Microsoft has announced it is buying Github. The developer community must act now to ensure that we are protected from exploitation. Here, we outline a list of actions Microsoft should take to earn our trust and protect the Github community.
How to Save GitHub
Popular to the point of ubiquity, GitHub is the dominant platform for open source hosting and version control for program development. It also has emerged as an unofficial social network for the programming community. Control of GitHub grants Microsoft insight not only into the trends and activity in the entire programming world—but also into those individuals and entities shaping those trends. To protect programmers and to ensure that Microsoft does not use personal information to the detriment of users, competitors, or competition, we propose two, unobtrusive, common sense ways that Microsoft, or the Federal Trade Commission through merger conditions, could protect the Github and developer communities.
The Nonprofit Alternative
Microsoft should set up GitHub as a non-profit organization, similar to the Linux Foundation, Apache Foundation, Wikipedia, Mozilla, or even ICANN (the Internet Corporation for Assigned Names and Numbers). These non-profit organizations offer models for how Github could operate in a neutral way that benefits both the developer community and private industry.
The Commitment Alternative
In the alternative, should Microsoft be unwilling to create a GitHub non-profit, we strongly urge Microsoft to make the following commitments to protect personal information and prevent any possible harm to the competitive programming industry. There are many precedents for these types of protections. For instance, the Federal Communication Commission’s (FCC) non-structural safeguards ensured that incumbent telephone companies did not use, among other things, private customer information, to take an unfair advantage in computerized network development.

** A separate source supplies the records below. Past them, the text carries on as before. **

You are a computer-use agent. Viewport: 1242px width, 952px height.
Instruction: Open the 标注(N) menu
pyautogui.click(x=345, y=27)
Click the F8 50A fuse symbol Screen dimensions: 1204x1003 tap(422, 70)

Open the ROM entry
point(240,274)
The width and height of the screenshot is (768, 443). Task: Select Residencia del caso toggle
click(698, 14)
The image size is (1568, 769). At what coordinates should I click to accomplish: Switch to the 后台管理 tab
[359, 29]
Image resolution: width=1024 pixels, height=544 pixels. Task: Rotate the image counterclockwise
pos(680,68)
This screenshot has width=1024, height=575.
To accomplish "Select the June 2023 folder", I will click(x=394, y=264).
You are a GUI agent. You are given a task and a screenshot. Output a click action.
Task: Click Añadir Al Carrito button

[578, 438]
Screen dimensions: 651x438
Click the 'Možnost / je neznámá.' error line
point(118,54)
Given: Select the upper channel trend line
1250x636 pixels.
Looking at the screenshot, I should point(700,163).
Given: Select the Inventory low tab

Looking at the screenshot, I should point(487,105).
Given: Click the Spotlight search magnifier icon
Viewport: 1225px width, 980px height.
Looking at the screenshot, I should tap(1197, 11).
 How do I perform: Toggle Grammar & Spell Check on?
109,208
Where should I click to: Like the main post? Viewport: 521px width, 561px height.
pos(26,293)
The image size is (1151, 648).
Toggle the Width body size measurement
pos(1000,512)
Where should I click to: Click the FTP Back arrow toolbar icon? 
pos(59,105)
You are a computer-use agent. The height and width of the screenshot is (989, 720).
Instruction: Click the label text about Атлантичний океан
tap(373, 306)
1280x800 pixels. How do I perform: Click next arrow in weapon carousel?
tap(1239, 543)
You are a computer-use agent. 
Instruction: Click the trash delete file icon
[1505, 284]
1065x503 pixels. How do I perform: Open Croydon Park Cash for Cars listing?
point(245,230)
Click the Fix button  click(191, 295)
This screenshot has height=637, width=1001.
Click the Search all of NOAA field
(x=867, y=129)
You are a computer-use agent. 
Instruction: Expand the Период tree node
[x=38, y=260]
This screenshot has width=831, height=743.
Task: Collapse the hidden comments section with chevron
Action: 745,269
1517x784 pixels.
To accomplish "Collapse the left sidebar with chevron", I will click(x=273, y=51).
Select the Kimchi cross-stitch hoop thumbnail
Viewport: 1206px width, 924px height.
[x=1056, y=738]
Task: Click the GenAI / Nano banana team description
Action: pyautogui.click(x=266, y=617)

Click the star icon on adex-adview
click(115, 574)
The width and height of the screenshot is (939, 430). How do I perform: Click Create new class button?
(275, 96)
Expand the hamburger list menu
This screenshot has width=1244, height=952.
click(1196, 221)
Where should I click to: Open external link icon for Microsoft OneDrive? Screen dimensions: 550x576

- Transparency in Policy – Microsoft should disclose any changes it makes to Github, its policies, and account requirements–as well as immediately and publicly posting all takedown requests and the resulting actions, if any.
- Transparency in Data Use – Microsoft should disclose any changes in how GitHub uses or analyzes the personal information of developers.
- Third Party Monitor – Microsoft should appoint a third party monitor, a developer’s ombudsman, who has authority to ensure Microsoft abides by its commitments to the developer community.
- Non-discrimination – GitHub should continue to offer a neutral platform for all programs and developers. There must be no preferential treatment for proprietary code or affiliated developers and no discrimination against open source code or developers.
- No “Microsoft store” – The Github marketplace must not discriminate in favor of Microsoft products, or against products made by, or for, competitors. Microsoft should operate the store in a completely neutral manner.
- GitHub Should Remain a Platform, not a Microsoft Store – Microsoft should not turn Github into a sales or marketing channel. It cannot use the GitHub platform to market its own products or services.
- Hands off Developers’ Private Data – There must be a “Chinese Firewall” ensuring that GitHub users’ private information is never shared with Microsoft.
- No Mini-Mergers – Microsoft should never merge GitHub data with any of its other verticals.
- No Sharing or Selling Developer Data – Microsoft’s should not sell or disclose developer information to third parties.
- Opt-in – Github users should be able to “opt in” to communications from Microsoft, rather than being required to opt out of emails and other communication.
- Microsoft should commit to never using the information it has on Github users to pursue IP lawsuits, nor should it allow patent trolls, such as Intellectual Ventures, in which Microsoft has been an investor, to file such suits on its behalf.